Como era de esperarse, los legisladores en cuestión negaron las acusaciones alegando que los documentos presentados no son lo que parecen, que existe una campaña deliberada de desprestigio por detrás de la denuncia y amenazando con contraataques judiciales. Una indignada reacción ante lo que califican como una despiadada persecución que tiene oscuras motivaciones políticas..., en fin, el libreto acostumbrado que utiliza una parte importante de nuestra clase política cuando sus nombres aparecen en el marco de investigaciones como la que nos ocupa.
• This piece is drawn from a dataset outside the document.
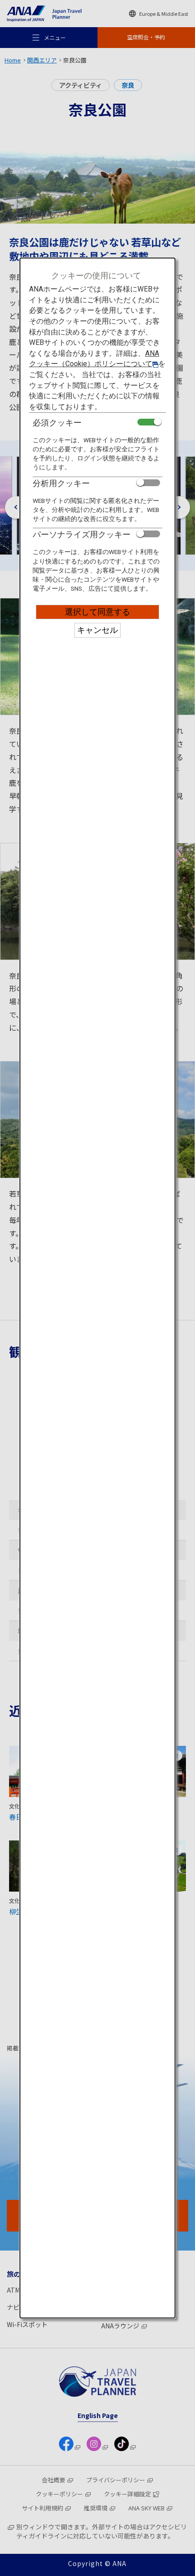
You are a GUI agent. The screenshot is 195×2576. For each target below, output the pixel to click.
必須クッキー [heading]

Reaccionan espantados, como si el tráfico de influencias no fuera un vicio de lo más común en toda la administración pública, desde los municipios hasta los ministerios, pasando por gobernaciones y empresas estatales o binacionales. Es precisamente esta clase de prácticas y de respuestas las que han terminado por abrir un profundo abismo entre las cúpulas políticas y la ciudadanía.

 

Muchos de los legisladores paraguayos -y sus partidos respectivos- se comportan como si fueran dueños del patrimonio del Estado, como si pudieran disponer a su gusto y a sus anchas de contrataciones y asignaciones, de licitaciones y nombramientos. Por efecto de este intenso tráfico se han llenado las instituciones de recomendados, planilleros e incapaces de todo tipo sin más mérito que el de estar “bien relacionados” y que reciben mensualmente su salario directamente del bolsillo de los contribuyentes. Es en verdad incuantificable el daño ocasionado a nuestro país por décadas de irrestricto tráfico de influencias. El perjuicio no es solo económico, sino moral, pues en torno a éste y otros vicios de nuestra política se ha forjado una cultura que relativiza el valor del trabajo honesto y se muestra permisiva con la corrupción y la venalidad.

 

Es crucial para el futuro de nuestro país desterrar esta cultura, un camino que solo puede empezar derrotando a la impunidad y aplicando el castigo previsto por la ley para los infractores.

 

Corresponde entonces que la denuncia sea tomada con la mayor seriedad. Lo habitual en nuestro país sería que el asunto fuera rápidamente sepultado, de manera que la apertura de una investigación por parte de la Fiscalía marcaría un giro verdaderamente esperanzador. Está en manos de los agentes del Ministerio Público acometer con el coraje necesario esta tarea.